Given instruction 1> According to the colloquium listing, where is the March 23 talk held?
Given instruction 2> In the colloquium listing, condense the paragraph that begins "A common theme in many extremal problems" into a short bulleted list that keeps its main facts.
Given instruction 3> Carry the colloquium listing forward from its final sentence.

Text provided>
☆ ☆ ☆ ☆
Colloquium

  • 2017 Mar 23

    Colloquium: Asaf Shapira (Tel Aviv) - "Removal Lemmas with Polynomial Bounds"

    2:30pm to 3:30pm

    Location: 

    Manchester Building (Hall 2), Hebrew University Jerusalem
    A common theme in many extremal problems in graph theory is the
    relation between local and global properties of graphs. We will
    consider the following variant of this theme: suppose a graph G
    is far (in some well defined sense) from satisfying property P.
    Must G contain a small proof of this fact? We will show that
    for many natural graph properties the answer is Yes. In particular,
    we will show that the answer is Yes whenever P is a semi-algebraic
    graph property, thus conforming a conjecture of Alon.
    Joint work with L. Gishboliner
  • 2017 Mar 16

    Colloquium: Oren Becker (HUJI) Tzafriri Prize Lecture "Equations in permutations and group theoretic local testability"

    2:30pm to 3:30pm

    Location: 

    Manchester Building (Hall 2), Hebrew University Jerusalem
    Abstract: Given two permutations A and B which "almost" commute, are they "close" to permutations A' and B' which really commute? This can be seen as a question about a property the equation XY=YX.
☆ ☆ ☆ ☆
Rows of pointing data:

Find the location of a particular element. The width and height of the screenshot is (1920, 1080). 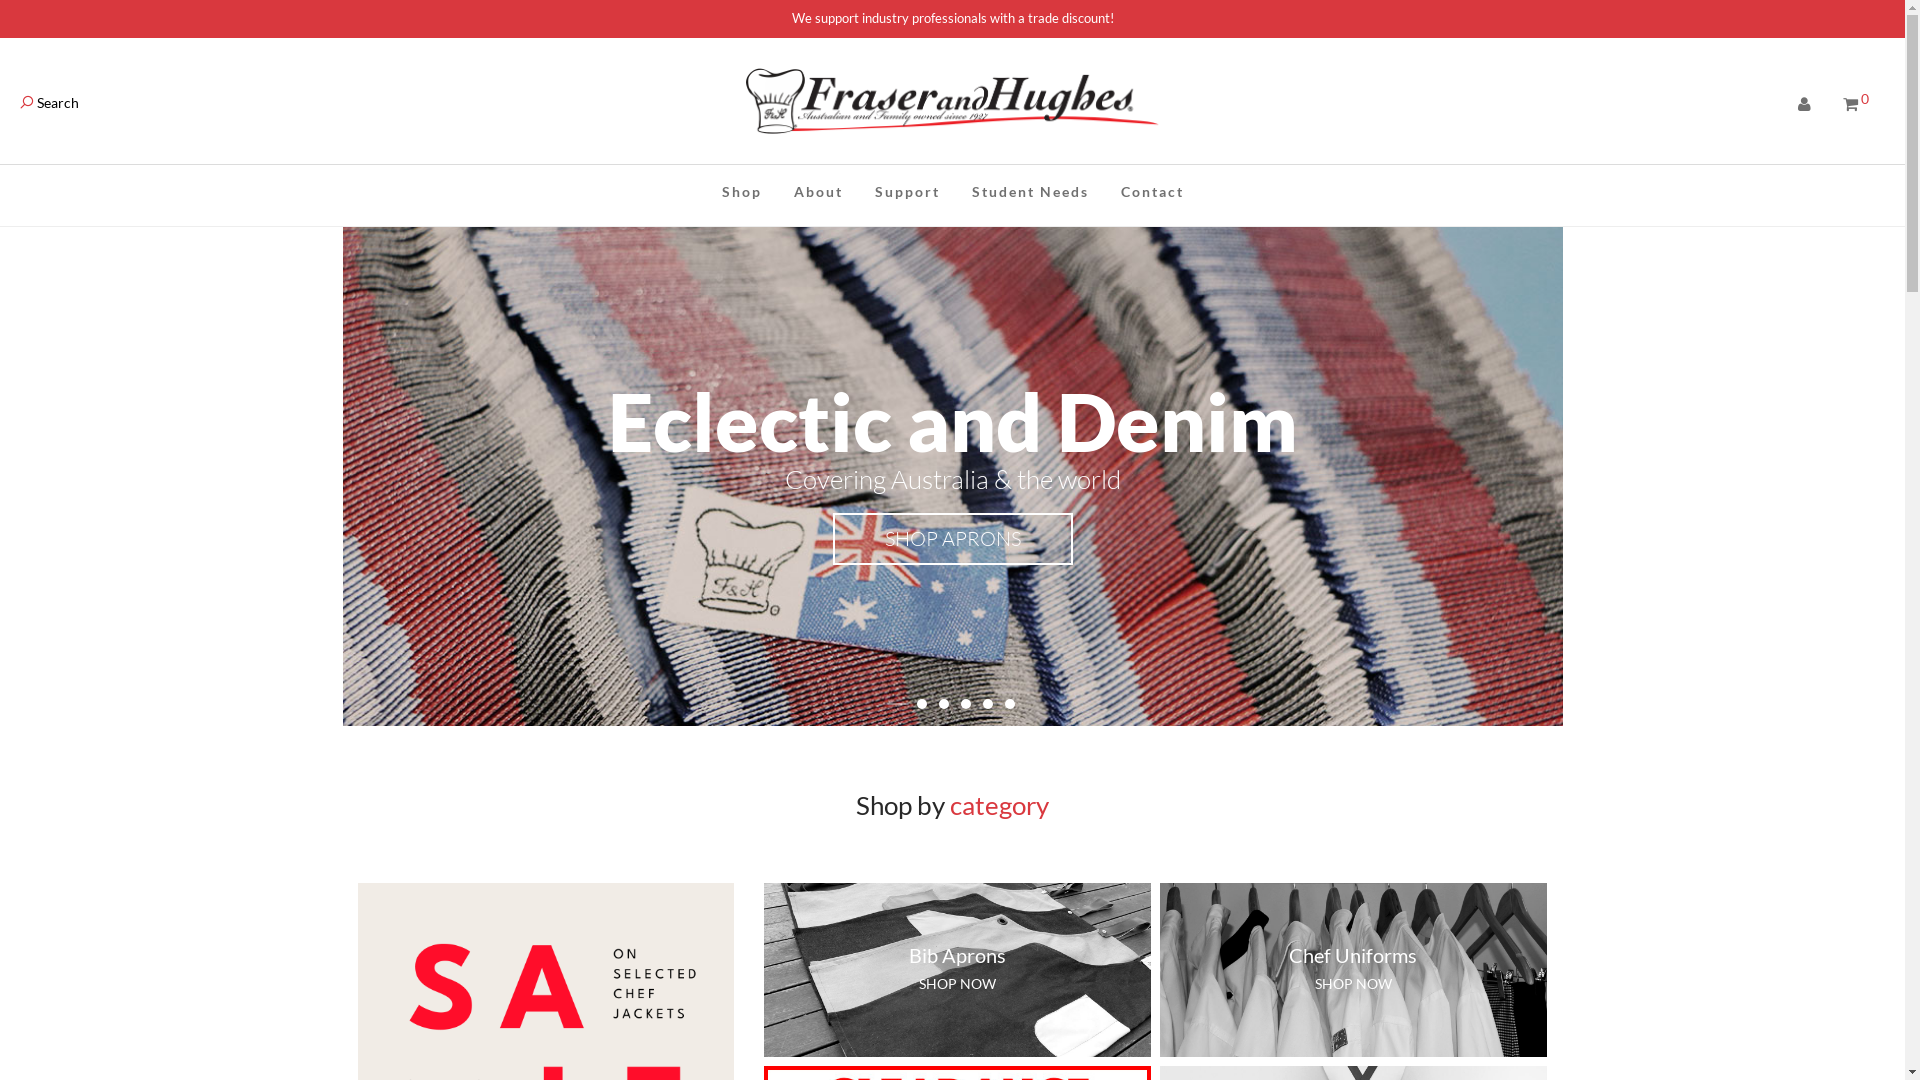

'3' is located at coordinates (941, 703). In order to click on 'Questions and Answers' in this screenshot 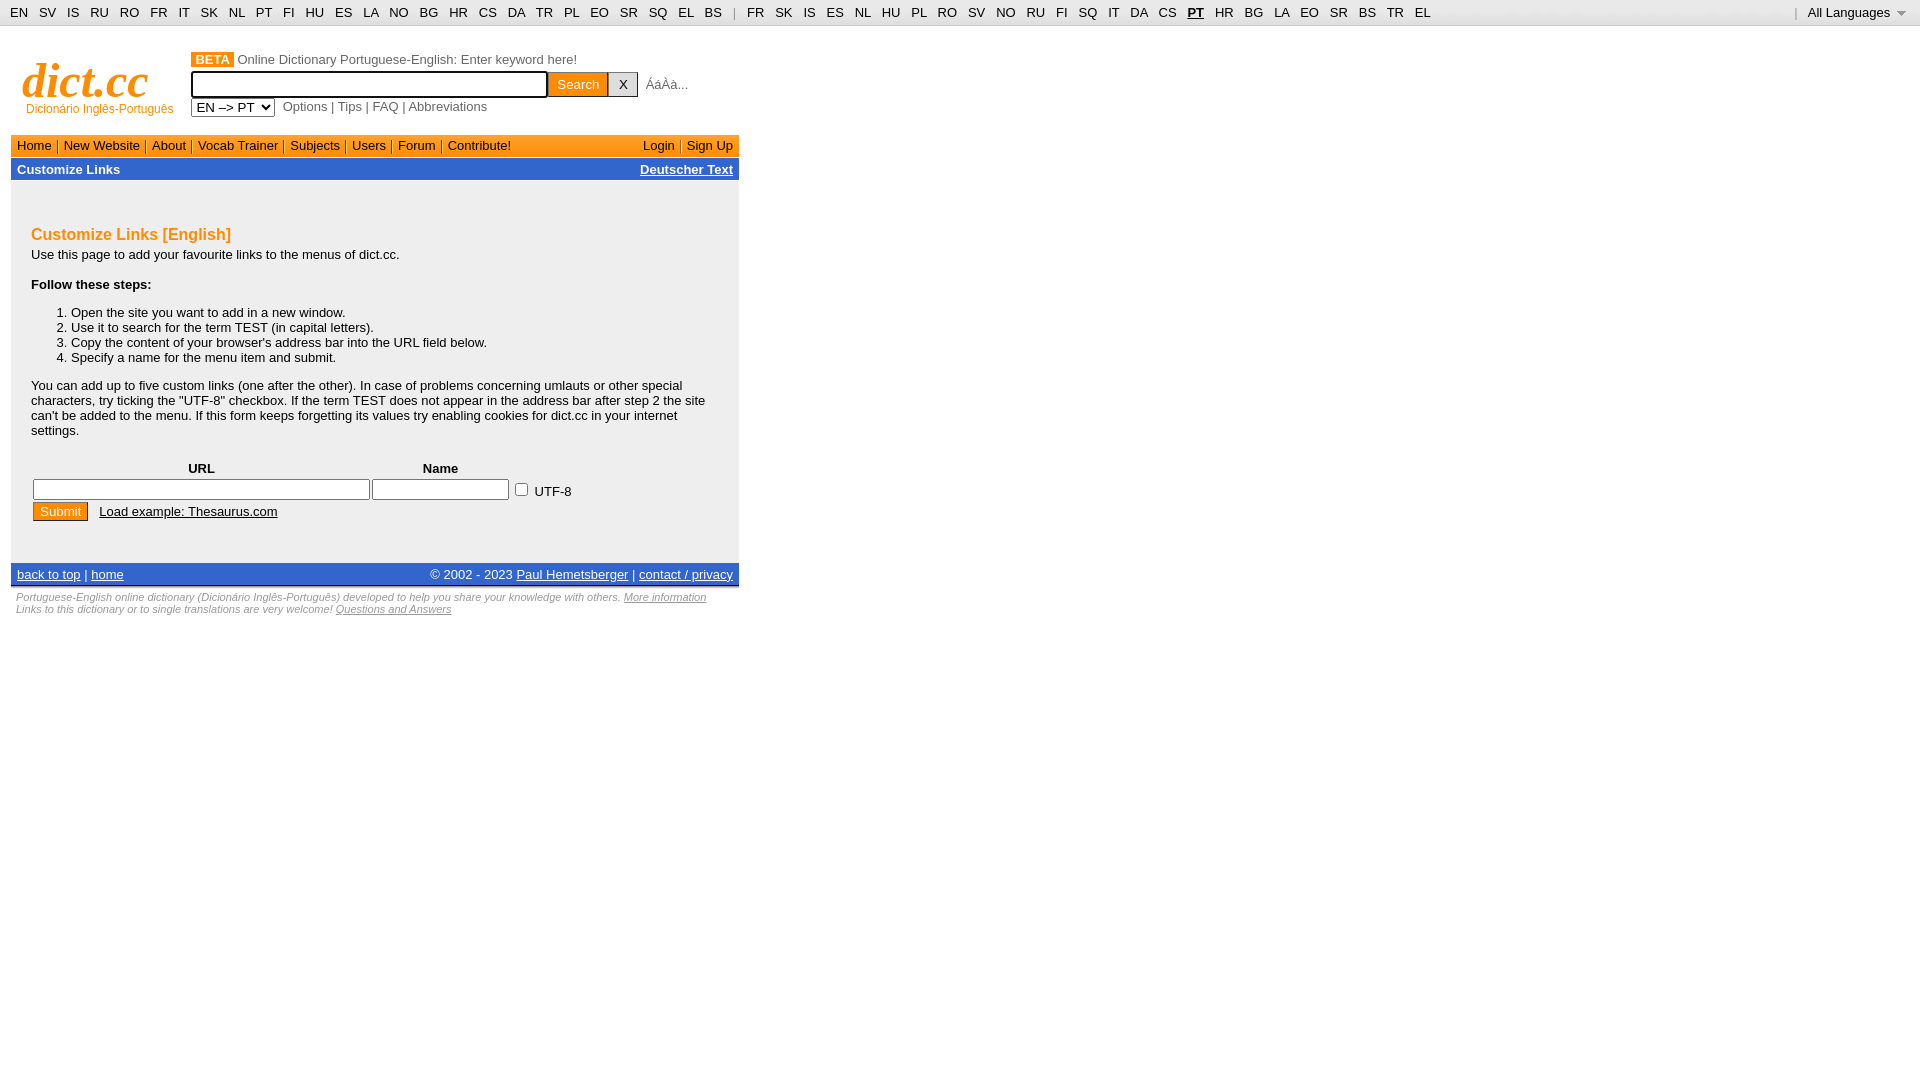, I will do `click(393, 608)`.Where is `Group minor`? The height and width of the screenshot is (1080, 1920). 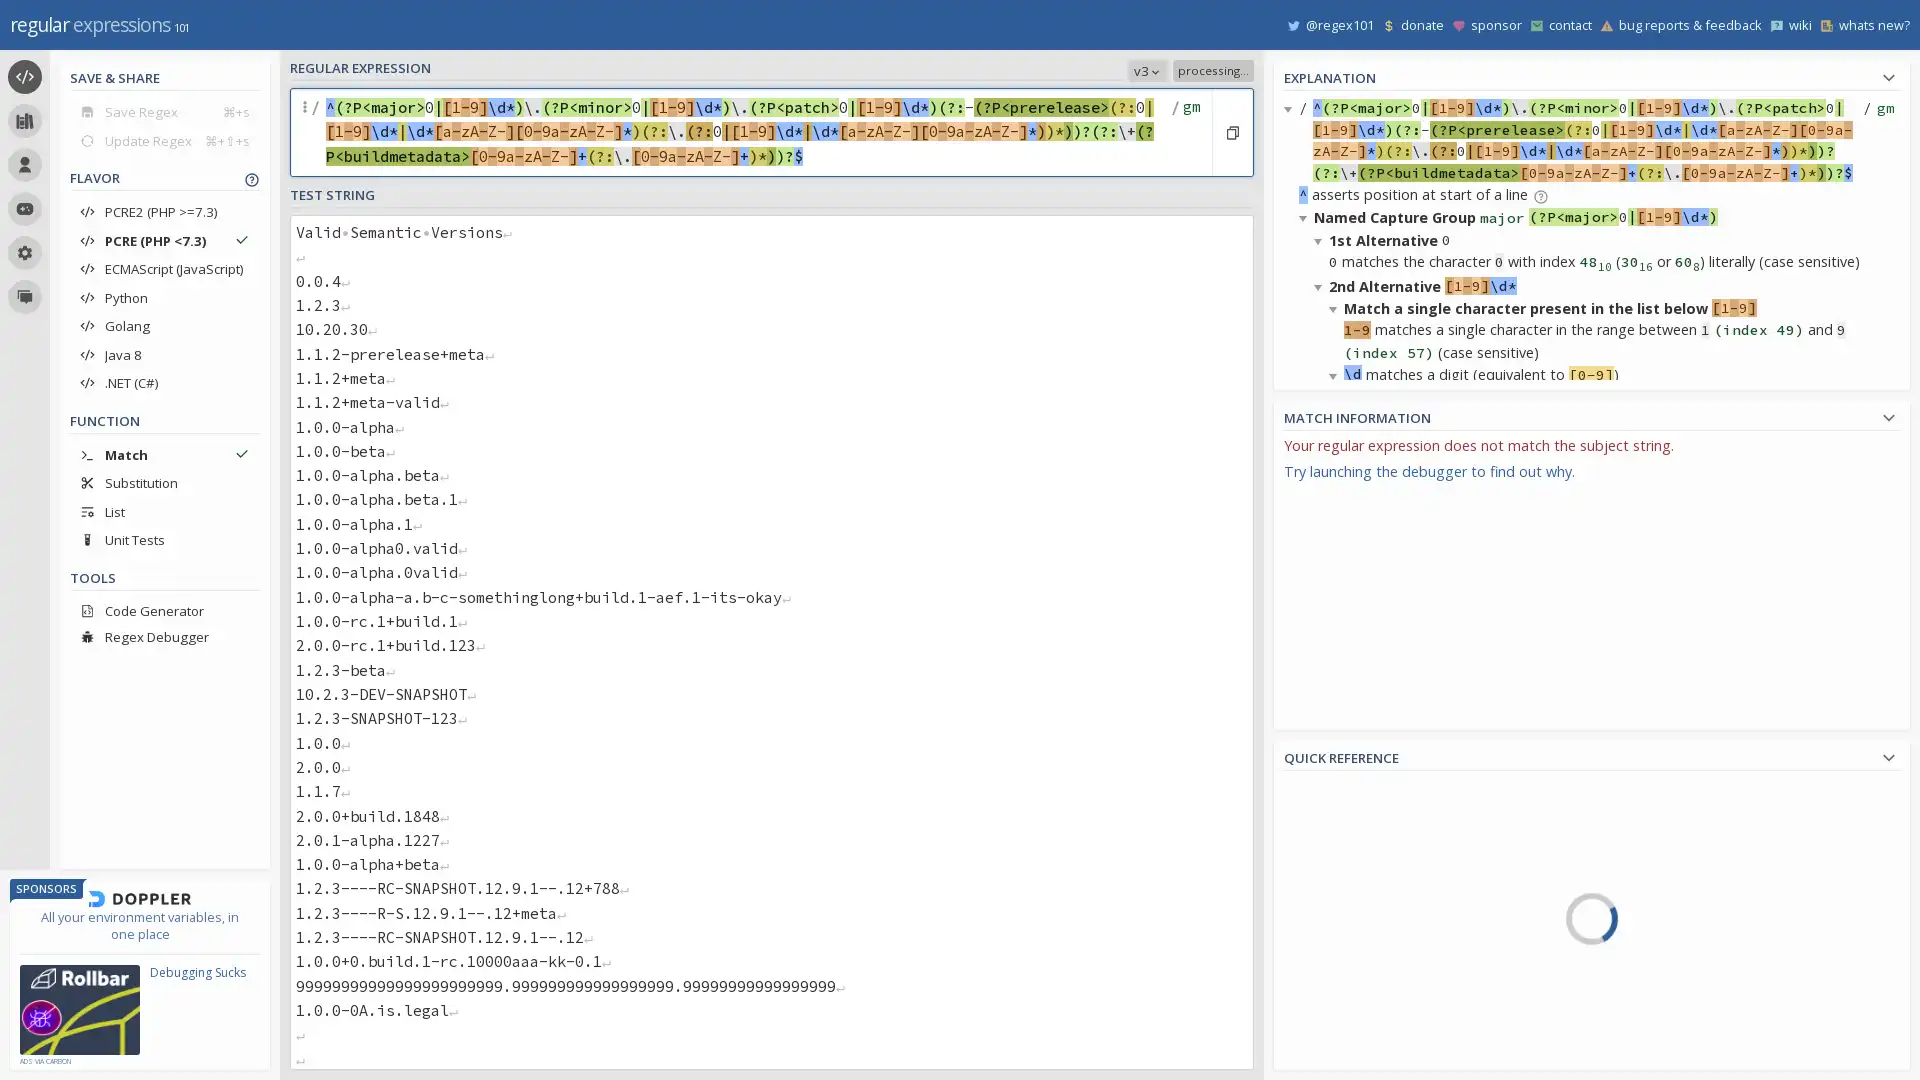
Group minor is located at coordinates (1372, 1025).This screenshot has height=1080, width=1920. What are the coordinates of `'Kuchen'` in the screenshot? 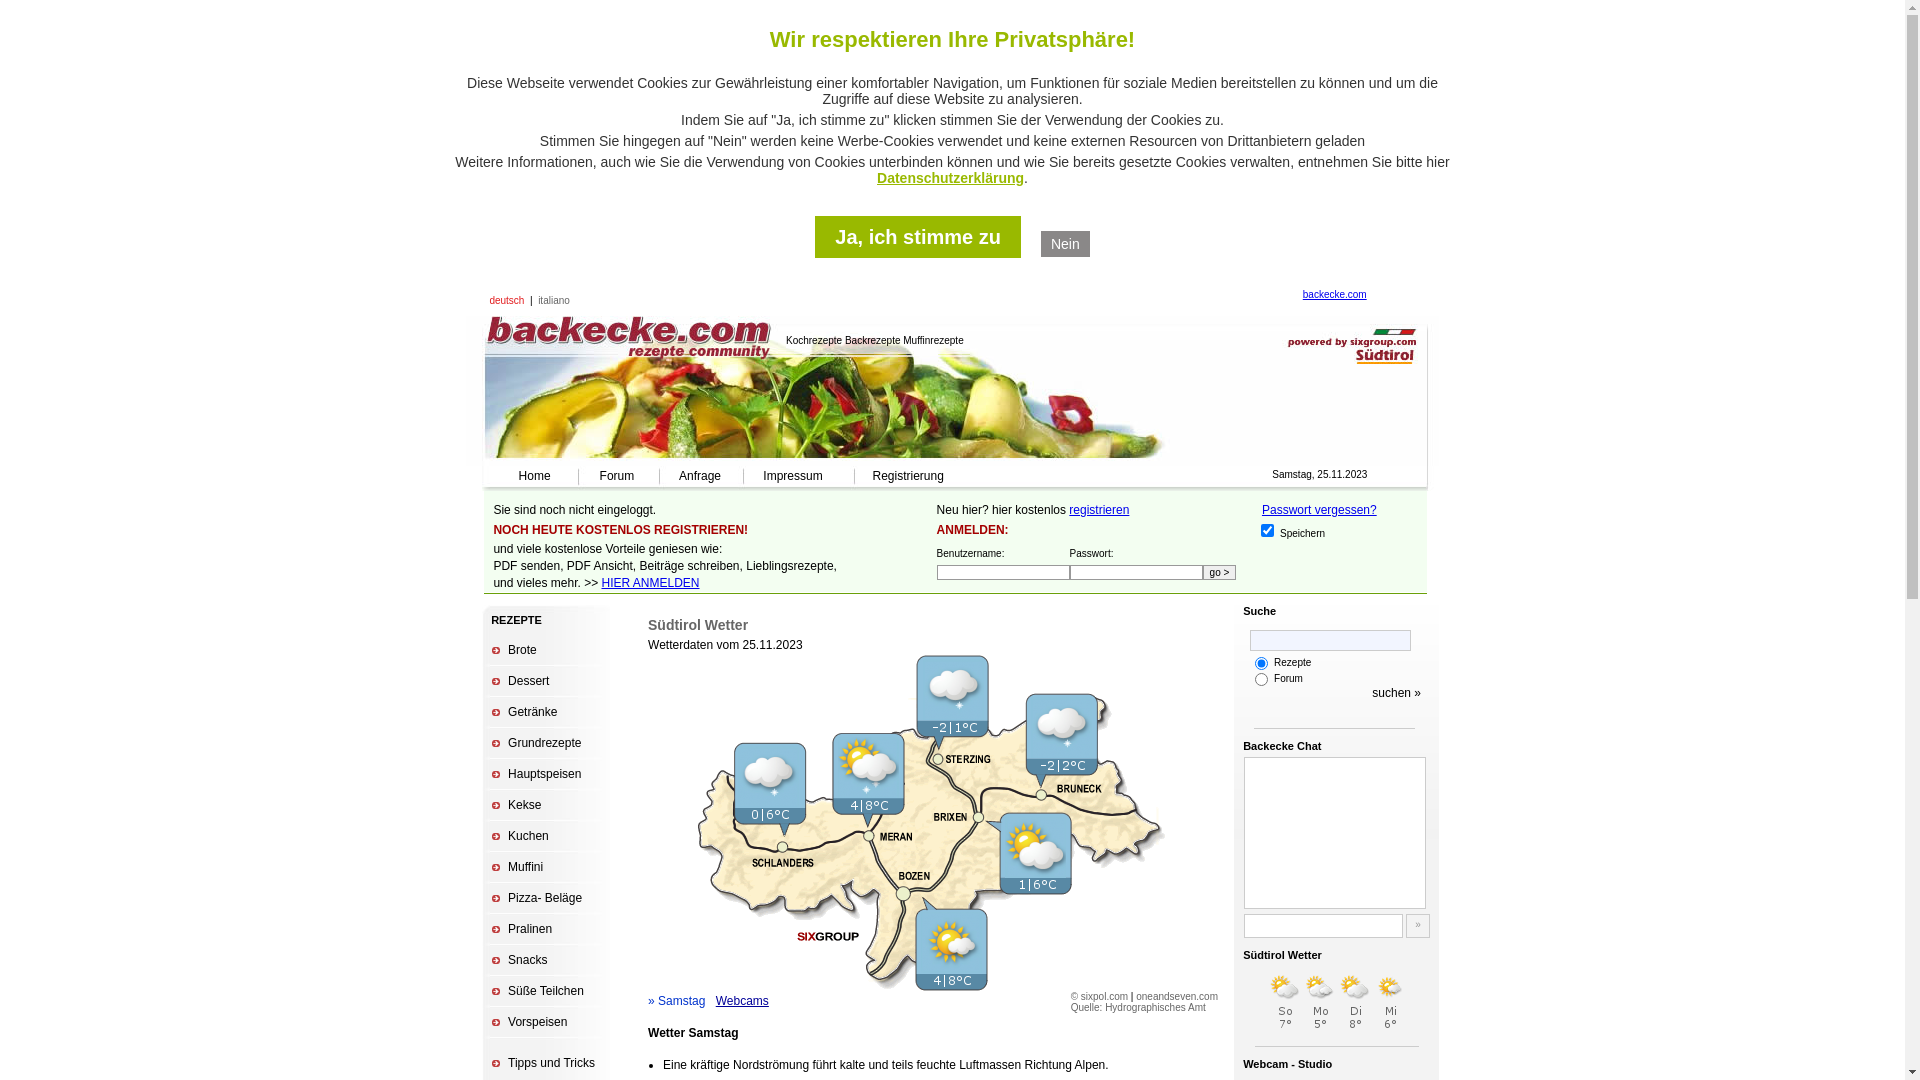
☆ ☆ ☆ ☆
Final result 1> Manchester Building (Hall 2), Hebrew University Jerusalem.

Final result 2>
- Many extremal problems in graph theory concern how local and global properties of graphs relate.
- The talk considers a graph G that is far, in a well-defined sense, from satisfying a property P, and asks whether G must contain a small proof of this.
- For many natural graph properties, the answer shown is Yes.
- In particular, the answer is Yes whenever P is a semi-algebraic graph property, which relates to a conjecture of Alon.
- The work is joint with L. Gishboliner.

Final result 3>
    Studying analogous problems for more general equations (or sets of equations) leads to the notion of "locally testable groups" (aka "stable groups").
  • 2017 Jan 22

    Special colloquium: Laci Babai (Chicago) "Graph isomorphism and coherent configurations: The Split-or-Johnson routine"

    4:00pm to 6:00pm

    Location: 

    Rothberg B220 (CS bldg)
    Coherent configurations" (CCs) are certain highly regular colorings of the directed complete graph. The concept goes back to Schur (1933) who used it to study permutation groups, and has subsequently been rediscovered in other contexts (block designs,
    association schemes, graph canonization).
    CCs are the central concept in the "Split-or-Johnson" (SoJ) procedure, one of the main combinatorial components of the speaker's recent algorithm to test graph isomorphism.
  • 2017 Jan 19

    Special colloquium: Asaf Katz (HUJI Perlman prize) "Sparse equidistribution in unipotent flows"

    4:00pm to 5:00pm

    Location: 

    Manchester building room 2
    Abstract - Equidistribution problems, originating from the classical works of Kronecker, Hardy and Weyl about equidistribution of sequences mod 1, are of major interest in modern number theory.
    We will discuss how some of those problems relate to unipotent flows and present a conjecture by Margulis, Sarnak and Shah regarding an analogue of those results for the case of the horocyclic flow over a Riemann surface. Moreover, we provide evidence towards this conjecture by bounding from above the Hausdorff dimension of the set of points which do not equidistribute.
  • 2016 Dec 29

    Colloquium: Jordan Ellenberg (University of Wisconsin) "The cap set problem"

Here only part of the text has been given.